Johanna, inscrita en el Consultorio Jean Marie Thierry, recibió y recibe a diario llamadas de médicos y enfermeras para controlar su evolución, como también él envió de medicamentos.
Pensando en su actitud y cómo reaccionó frente a la invasión del virus en su organismo solo me queda especular con que Johanna en su vida de hospitales, en sus misiones en Viet Nam y en Centro América por Médicos del Mundo (incluyendo una fulminante malaria), debe de haber generado una cantidad impresionante de anticuerpos que enfrentaron al COVID y lo vencieron.
Mi hermana Ester y mi cuñado Rafael
Ambos en la Clínica Ciudad del Mar pasando los momentos más difíciles, porque los dos llegaron a la parte más extrema del tratamiento que es la intubación y la sedación total para evitar los dolores y sensaciones angustiantes.
Mi cuñado Rafael se complicó a nivel pulmonar y falleció el viernes 29 de agosto. Mi hermana Ester (sedada) desconocía la muerte de nuestra madre y de su marido, colega de trabajo… su complicidad era tal que compartían diariamente la misma oficina en la Universidad de Playa Ancha.

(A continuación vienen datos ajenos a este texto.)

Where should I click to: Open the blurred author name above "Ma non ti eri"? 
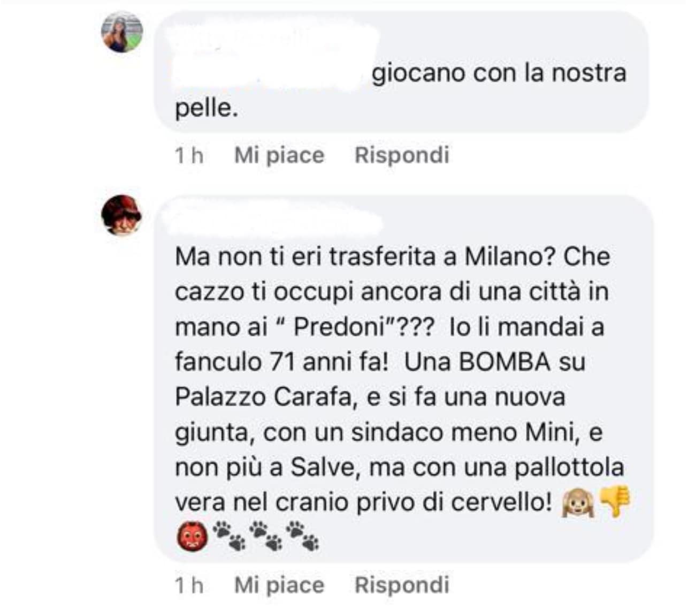(273, 222)
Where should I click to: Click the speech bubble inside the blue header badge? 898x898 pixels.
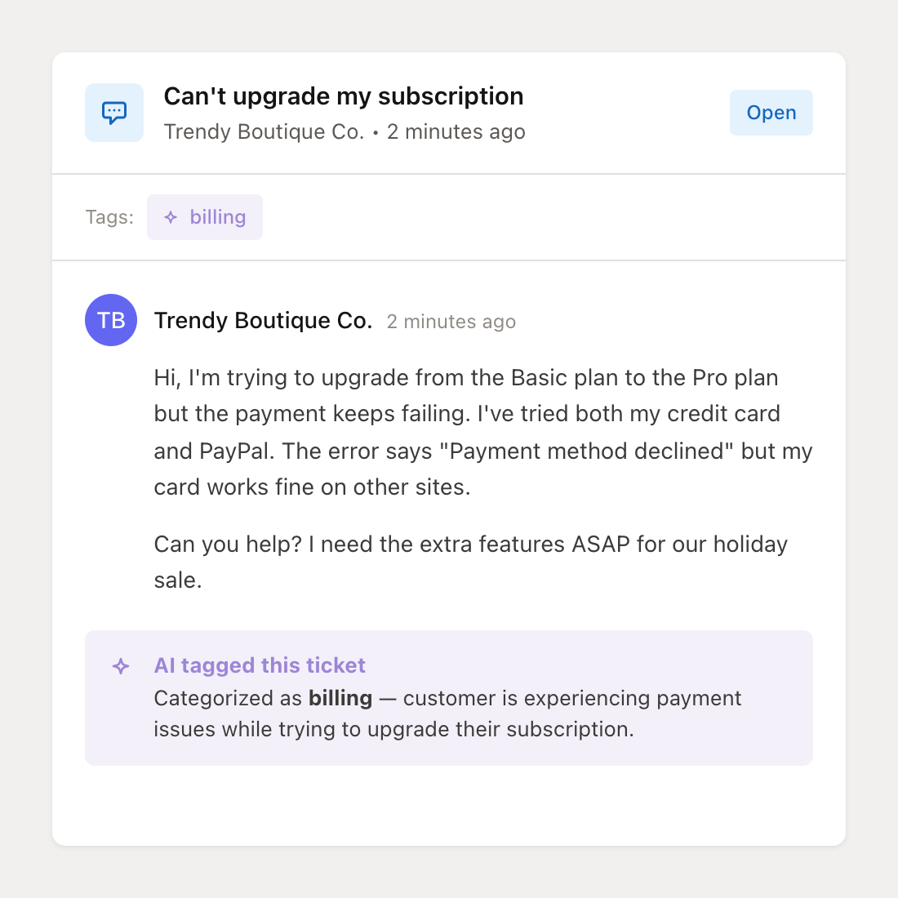(113, 112)
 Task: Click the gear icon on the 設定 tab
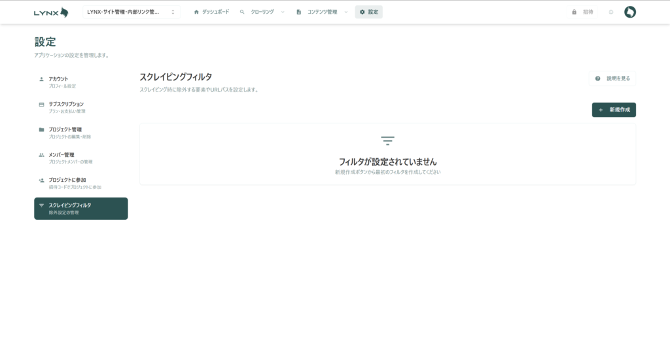click(362, 12)
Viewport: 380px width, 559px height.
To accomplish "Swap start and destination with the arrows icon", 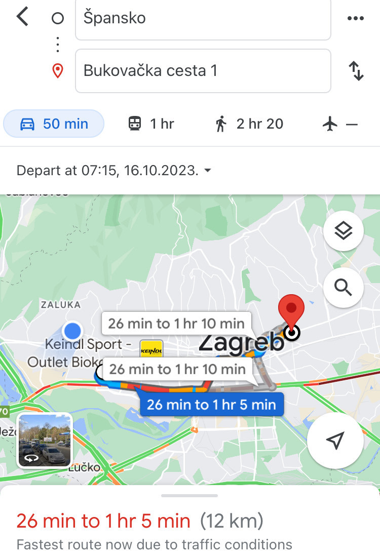I will click(x=356, y=70).
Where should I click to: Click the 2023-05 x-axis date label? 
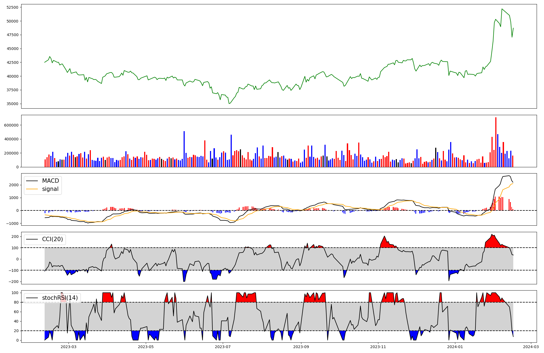tap(146, 347)
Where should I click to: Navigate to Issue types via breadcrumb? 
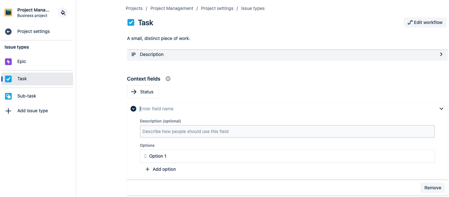253,8
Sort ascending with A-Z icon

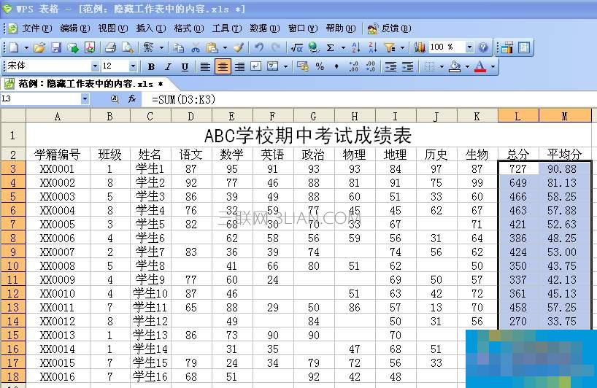[355, 47]
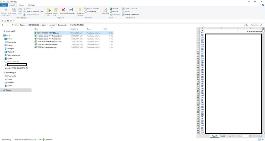Viewport: 265px width, 141px height.
Task: Switch to the Partage ribbon tab
Action: 21,5

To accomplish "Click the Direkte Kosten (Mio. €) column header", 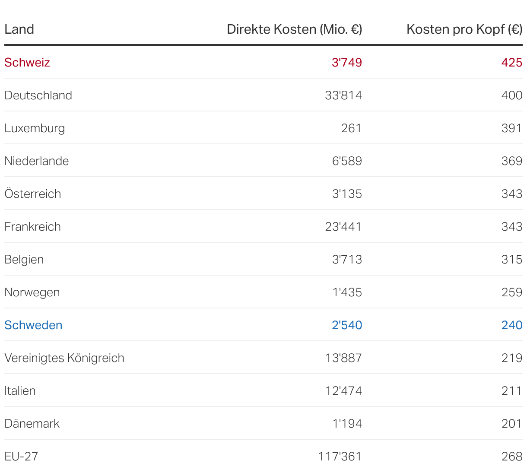I will coord(294,29).
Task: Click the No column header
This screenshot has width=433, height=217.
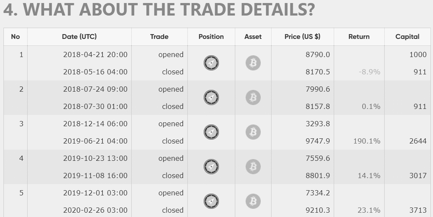Action: pyautogui.click(x=16, y=37)
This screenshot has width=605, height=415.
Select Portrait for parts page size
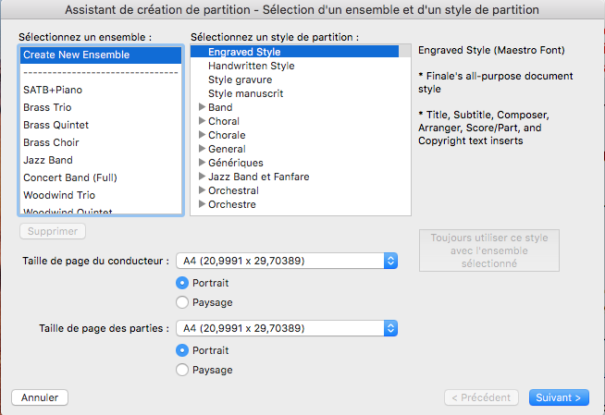click(182, 350)
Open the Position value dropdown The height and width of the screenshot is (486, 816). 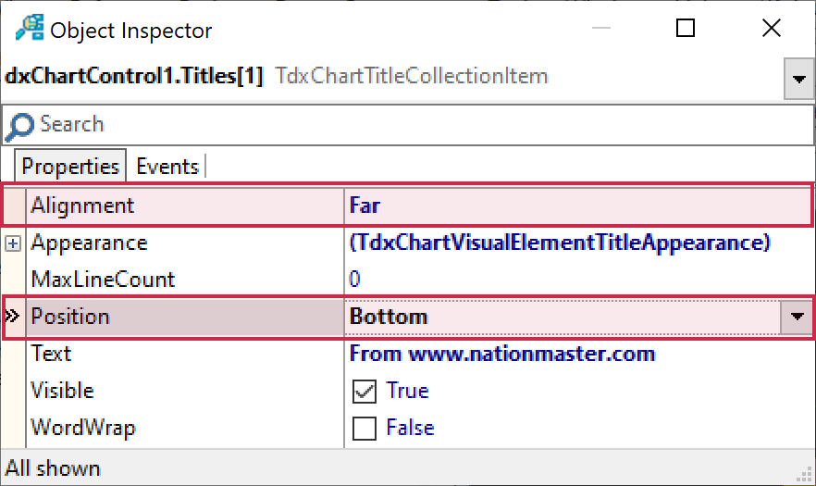click(797, 317)

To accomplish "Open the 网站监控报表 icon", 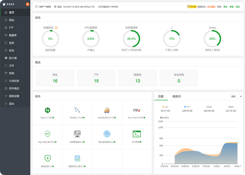I will click(107, 134).
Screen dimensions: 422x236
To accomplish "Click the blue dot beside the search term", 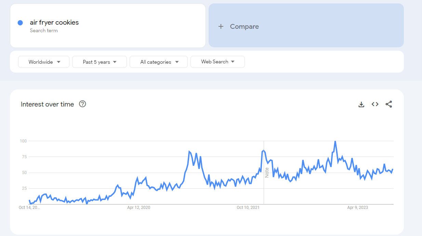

A los pocos días, mi hermana empezó a mejorar, y al estar consciente empezó a preguntar por todos. La doctora de la Clínica invitó a mis dos sobrinos, Rafael y Rodrigo, a vestirse como el personal de primera línea e ingresar junto con ella a la sala donde estaba Ester y mediante zoom unirse con su otra hija Carolina, en Santiago. En conjunto, le dieron las noticias. Respecto de nuestra mamá hubo un mayor consuelo, porque la disfrutamos cada día durante sus 94 años. La noticia de su marido, con el cual iban a cumplir cincuenta años de matrimonio, la descompensó y profirió palabras de rabia y dolor.
Solamente mediante mensaje de textos, por lo afectada que quedan las cuerdas vocales, me pude empezar a comunicar con mi querida hermana. Lo primero, fue quitarle de encima su culpabilidad por habernos contagiado. Por fortuna, mis pa-labras fueron exitosas, alivianando su carga.
“- Fue un accidente Ester. Yo te agradeceré todos los días de mi vida el cuidado que tuviste con nuestra mamá”.
Hoy nos estamos comunicando con mensajes grabados de WhatsApp y apoyándonos en reconstruir nuestras vidas mirando hacia adelante. Ambos de alta unidos a Johanna, apren-diendo a caminar, recuperar nuestras masas musculares y a encontrar sentido a la oportunidad de estar de vuelta.
Johanna y yo agradecemos como familia los llamados de aliento de nuestro rabino Yonatan y de los miembros de nuestra Comunidad, como así también las expresiones de sentimientos frente a la partida de dos de nuestros seres queridos, inclu-yendo la plantación de arboles en Israel a la memoria de ellos.
Esta fue mi experiencia que la comparto para que, tal como dice en el primer párrafo: extremen sus cuidados y se mantengan indemnes hasta que, beezrat Hashem (con la ayuda de D’s), aparezca la vacuna que nos permitirá volver a abrazarnos y a disfrutar de nuestra vida comunitaria como tanto anhelamos.